── Passage choisi

Attitude fataliste à l’égard des sinistres
Toutefois, malgré leur vulnérabilité, les Canadiens tendent toujours à considérer l’éventualité d’un sinistre avec le doux fatalisme du gourou himalayen. Tout en signalant qu’un désastre peut survenir en tout temps et en tout lieu, les dirigeants de Planification d’urgence Canada notent que très peu de familles canadiennes ont pris la précaution élémentaire de se constituer un ballot de survie portatif contenant des vêtements, des couvertures, des fournitures de premiers secours, ainsi que des aliments et de l’eau pour 7 à 14 jours. La plupart n’on même jamais pensé à veiller à toujours avoir des bonnes piles pour leur radio, avec laquelle ils pourraient écouter les informations et les consignes en cas d’urgence généralisée. Peu ont déjà entendu parler de la règle capitale de tenir le réservoir de leur voiture toujours à moitié plein au cas où il y aurait évacuation.

────

Pouvez-vous recopier intégralement, sans rien modifier, le passage sur l'attitude fataliste des Canadiens face aux sinistres ?

── Documents sources

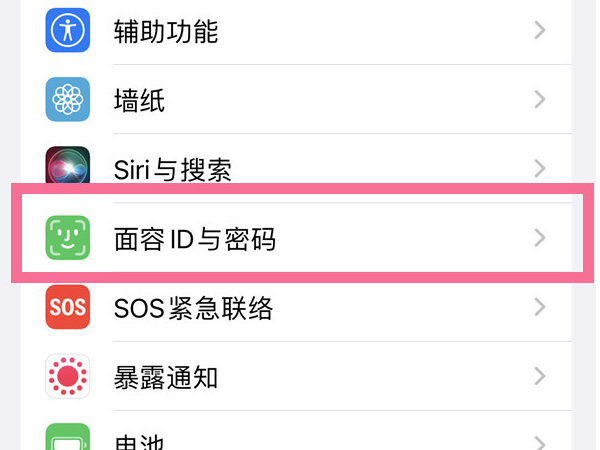Select the 墙纸 menu label
This screenshot has width=600, height=450.
[x=138, y=100]
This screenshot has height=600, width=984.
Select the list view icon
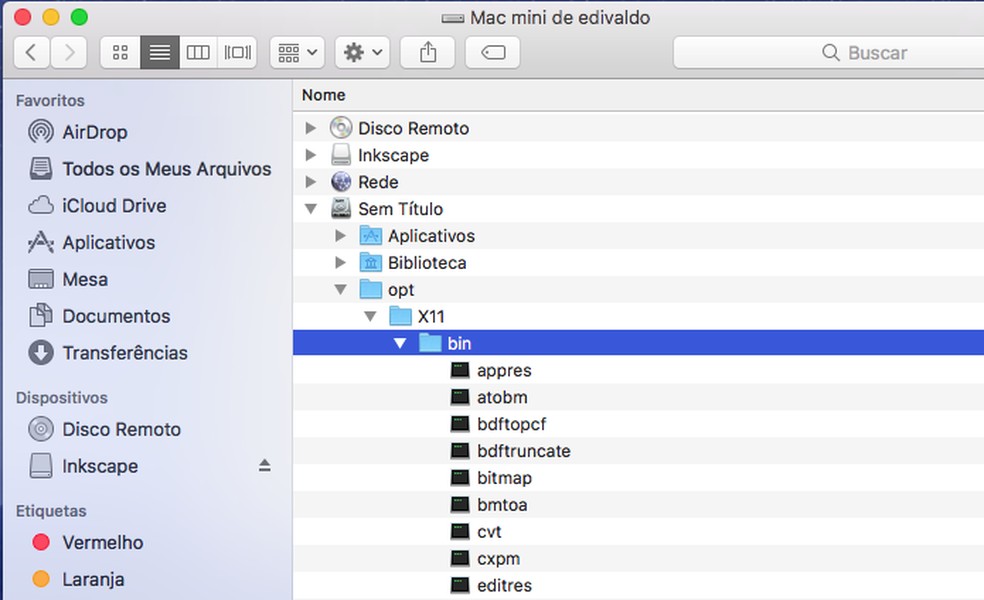click(159, 52)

────

Solution proposée:
Attitude fataliste à l’égard des sinistres
Toutefois, malgré leur vulnérabilité, les Canadiens tendent toujours à considérer l’éventualité d’un sinistre avec le doux fatalisme du gourou himalayen. Tout en signalant qu’un désastre peut survenir en tout temps et en tout lieu, les dirigeants de Planification d’urgence Canada notent que très peu de familles canadiennes ont pris la précaution élémentaire de se constituer un ballot de survie portatif contenant des vêtements, des couvertures, des fournitures de premiers secours, ainsi que des aliments et de l’eau pour 7 à 14 jours. La plupart n’on même jamais pensé à veiller à toujours avoir des bonnes piles pour leur radio, avec laquelle ils pourraient écouter les informations et les consignes en cas d’urgence généralisée. Peu ont déjà entendu parler de la règle capitale de tenir le réservoir de leur voiture toujours à moitié plein au cas où il y aurait évacuation.